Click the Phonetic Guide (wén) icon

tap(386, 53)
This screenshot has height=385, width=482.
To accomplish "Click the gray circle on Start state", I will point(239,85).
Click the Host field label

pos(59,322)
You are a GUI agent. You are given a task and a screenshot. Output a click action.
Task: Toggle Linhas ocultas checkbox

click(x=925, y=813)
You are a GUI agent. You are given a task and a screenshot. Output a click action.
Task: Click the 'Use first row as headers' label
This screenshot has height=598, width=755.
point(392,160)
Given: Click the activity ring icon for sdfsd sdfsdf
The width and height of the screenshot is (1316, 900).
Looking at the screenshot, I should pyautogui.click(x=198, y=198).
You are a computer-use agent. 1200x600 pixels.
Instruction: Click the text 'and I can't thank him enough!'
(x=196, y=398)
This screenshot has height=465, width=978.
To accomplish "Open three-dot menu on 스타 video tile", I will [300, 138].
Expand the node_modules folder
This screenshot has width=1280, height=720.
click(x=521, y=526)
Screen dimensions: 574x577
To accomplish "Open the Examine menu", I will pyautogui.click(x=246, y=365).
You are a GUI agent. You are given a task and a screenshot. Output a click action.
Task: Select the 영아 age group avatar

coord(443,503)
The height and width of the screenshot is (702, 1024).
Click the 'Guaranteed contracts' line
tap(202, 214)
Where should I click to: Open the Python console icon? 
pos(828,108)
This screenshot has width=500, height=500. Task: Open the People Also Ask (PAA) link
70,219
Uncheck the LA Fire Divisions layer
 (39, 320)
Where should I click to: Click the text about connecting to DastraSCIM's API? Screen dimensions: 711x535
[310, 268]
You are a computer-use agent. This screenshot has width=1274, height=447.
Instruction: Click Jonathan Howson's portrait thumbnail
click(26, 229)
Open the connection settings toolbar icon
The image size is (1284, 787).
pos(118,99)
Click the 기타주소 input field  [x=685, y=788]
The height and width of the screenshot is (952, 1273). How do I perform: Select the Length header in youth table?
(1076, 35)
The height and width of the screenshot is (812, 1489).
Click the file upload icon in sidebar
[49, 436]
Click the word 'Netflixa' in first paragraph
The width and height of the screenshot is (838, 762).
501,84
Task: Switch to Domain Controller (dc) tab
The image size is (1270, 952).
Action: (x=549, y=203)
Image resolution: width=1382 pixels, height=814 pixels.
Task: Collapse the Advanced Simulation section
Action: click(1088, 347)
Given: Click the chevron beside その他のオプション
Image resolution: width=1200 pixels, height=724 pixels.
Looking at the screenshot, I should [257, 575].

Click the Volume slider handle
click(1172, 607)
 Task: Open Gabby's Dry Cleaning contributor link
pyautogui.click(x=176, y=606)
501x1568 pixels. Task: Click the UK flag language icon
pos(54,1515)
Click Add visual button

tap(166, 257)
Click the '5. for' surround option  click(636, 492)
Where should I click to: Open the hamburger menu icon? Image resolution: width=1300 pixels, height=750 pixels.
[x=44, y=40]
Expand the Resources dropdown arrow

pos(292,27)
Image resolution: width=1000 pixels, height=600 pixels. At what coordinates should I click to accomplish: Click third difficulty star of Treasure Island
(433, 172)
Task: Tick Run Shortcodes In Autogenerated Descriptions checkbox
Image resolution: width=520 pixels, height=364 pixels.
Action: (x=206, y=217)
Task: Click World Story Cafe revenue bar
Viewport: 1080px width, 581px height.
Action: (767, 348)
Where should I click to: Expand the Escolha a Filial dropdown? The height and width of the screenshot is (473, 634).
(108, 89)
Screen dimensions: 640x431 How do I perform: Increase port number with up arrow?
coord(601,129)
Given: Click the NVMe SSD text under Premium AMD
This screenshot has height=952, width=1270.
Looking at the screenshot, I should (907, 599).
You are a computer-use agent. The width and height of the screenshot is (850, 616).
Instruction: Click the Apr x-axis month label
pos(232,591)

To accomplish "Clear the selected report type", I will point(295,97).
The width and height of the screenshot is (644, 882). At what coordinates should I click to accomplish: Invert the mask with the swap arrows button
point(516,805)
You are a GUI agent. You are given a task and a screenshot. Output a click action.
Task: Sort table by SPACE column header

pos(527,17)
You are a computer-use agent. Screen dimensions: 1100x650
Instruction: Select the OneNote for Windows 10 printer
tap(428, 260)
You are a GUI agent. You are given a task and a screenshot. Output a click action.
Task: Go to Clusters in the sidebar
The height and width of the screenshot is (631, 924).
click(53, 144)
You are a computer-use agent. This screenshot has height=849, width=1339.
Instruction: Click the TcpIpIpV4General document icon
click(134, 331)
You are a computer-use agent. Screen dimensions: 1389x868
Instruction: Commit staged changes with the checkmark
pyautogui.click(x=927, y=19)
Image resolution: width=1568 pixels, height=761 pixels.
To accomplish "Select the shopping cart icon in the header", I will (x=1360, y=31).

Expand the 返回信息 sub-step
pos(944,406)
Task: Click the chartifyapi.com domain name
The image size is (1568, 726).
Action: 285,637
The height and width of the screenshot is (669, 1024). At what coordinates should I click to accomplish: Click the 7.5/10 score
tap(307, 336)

— Exercise details —
Retype the material above in full, keeping every word as it stands.

— The completed task —
Click the Phonetic Guide (wén) icon

tap(386, 53)
This screenshot has height=385, width=482.
To accomplish "Click the gray circle on Start state", I will point(239,85).
Click the Host field label

pos(59,322)
You are a GUI agent. You are given a task and a screenshot. Output a click action.
Task: Toggle Linhas ocultas checkbox

click(x=925, y=813)
You are a GUI agent. You are given a task and a screenshot. Output a click action.
Task: Click the 'Use first row as headers' label
This screenshot has height=598, width=755.
point(392,160)
Given: Click the activity ring icon for sdfsd sdfsdf
The width and height of the screenshot is (1316, 900).
Looking at the screenshot, I should pyautogui.click(x=198, y=198).
You are a computer-use agent. 1200x600 pixels.
Instruction: Click the text 'and I can't thank him enough!'
(x=196, y=398)
This screenshot has height=465, width=978.
To accomplish "Open three-dot menu on 스타 video tile", I will [300, 138].
Expand the node_modules folder
This screenshot has width=1280, height=720.
click(x=521, y=526)
Screen dimensions: 574x577
To accomplish "Open the Examine menu", I will pyautogui.click(x=246, y=365).
You are a GUI agent. You are given a task and a screenshot. Output a click action.
Task: Select the 영아 age group avatar

coord(443,503)
The height and width of the screenshot is (702, 1024).
Click the 'Guaranteed contracts' line
tap(202, 214)
Where should I click to: Open the Python console icon? 
pos(828,108)
This screenshot has width=500, height=500. Task: Open the People Also Ask (PAA) link
70,219
Uncheck the LA Fire Divisions layer
 (39, 320)
Where should I click to: Click the text about connecting to DastraSCIM's API? Screen dimensions: 711x535
[310, 268]
You are a computer-use agent. This screenshot has width=1274, height=447.
Instruction: Click Jonathan Howson's portrait thumbnail
click(26, 229)
Open the connection settings toolbar icon
The image size is (1284, 787).
pos(118,99)
Click the 기타주소 input field  [x=685, y=788]
The height and width of the screenshot is (952, 1273). How do I perform: Select the Length header in youth table?
(1076, 35)
The height and width of the screenshot is (812, 1489).
Click the file upload icon in sidebar
[49, 436]
Click the word 'Netflixa' in first paragraph
The width and height of the screenshot is (838, 762).
501,84
Task: Switch to Domain Controller (dc) tab
The image size is (1270, 952).
Action: (x=549, y=203)
Image resolution: width=1382 pixels, height=814 pixels.
Task: Collapse the Advanced Simulation section
Action: click(1088, 347)
Given: Click the chevron beside その他のオプション
Image resolution: width=1200 pixels, height=724 pixels.
Looking at the screenshot, I should [257, 575].

Click the Volume slider handle
click(1172, 607)
 Task: Open Gabby's Dry Cleaning contributor link
pyautogui.click(x=176, y=606)
501x1568 pixels. Task: Click the UK flag language icon
pos(54,1515)
Click Add visual button

tap(166, 257)
Click the '5. for' surround option  click(636, 492)
Where should I click to: Open the hamburger menu icon? Image resolution: width=1300 pixels, height=750 pixels.
[x=44, y=40]
Expand the Resources dropdown arrow

pos(292,27)
Image resolution: width=1000 pixels, height=600 pixels. At what coordinates should I click to accomplish: Click third difficulty star of Treasure Island
(433, 172)
Task: Tick Run Shortcodes In Autogenerated Descriptions checkbox
Image resolution: width=520 pixels, height=364 pixels.
Action: (x=206, y=217)
Task: Click World Story Cafe revenue bar
Viewport: 1080px width, 581px height.
Action: (767, 348)
Where should I click to: Expand the Escolha a Filial dropdown? The height and width of the screenshot is (473, 634).
(108, 89)
Screen dimensions: 640x431 How do I perform: Increase port number with up arrow?
coord(601,129)
Given: Click the NVMe SSD text under Premium AMD
This screenshot has height=952, width=1270.
Looking at the screenshot, I should (907, 599).
You are a computer-use agent. The width and height of the screenshot is (850, 616).
Instruction: Click the Apr x-axis month label
pos(232,591)

To accomplish "Clear the selected report type", I will point(295,97).
The width and height of the screenshot is (644, 882). At what coordinates should I click to accomplish: Invert the mask with the swap arrows button
point(516,805)
You are a GUI agent. You are given a task and a screenshot. Output a click action.
Task: Sort table by SPACE column header

pos(527,17)
You are a computer-use agent. Screen dimensions: 1100x650
Instruction: Select the OneNote for Windows 10 printer
tap(428, 260)
You are a GUI agent. You are given a task and a screenshot. Output a click action.
Task: Go to Clusters in the sidebar
The height and width of the screenshot is (631, 924).
click(53, 144)
You are a computer-use agent. This screenshot has height=849, width=1339.
Instruction: Click the TcpIpIpV4General document icon
click(134, 331)
You are a computer-use agent. Screen dimensions: 1389x868
Instruction: Commit staged changes with the checkmark
pyautogui.click(x=927, y=19)
Image resolution: width=1568 pixels, height=761 pixels.
To accomplish "Select the shopping cart icon in the header", I will (x=1360, y=31).

Expand the 返回信息 sub-step
pos(944,406)
Task: Click the chartifyapi.com domain name
The image size is (1568, 726).
Action: 285,637
The height and width of the screenshot is (669, 1024). At what coordinates should I click to accomplish: Click the 7.5/10 score
tap(307, 336)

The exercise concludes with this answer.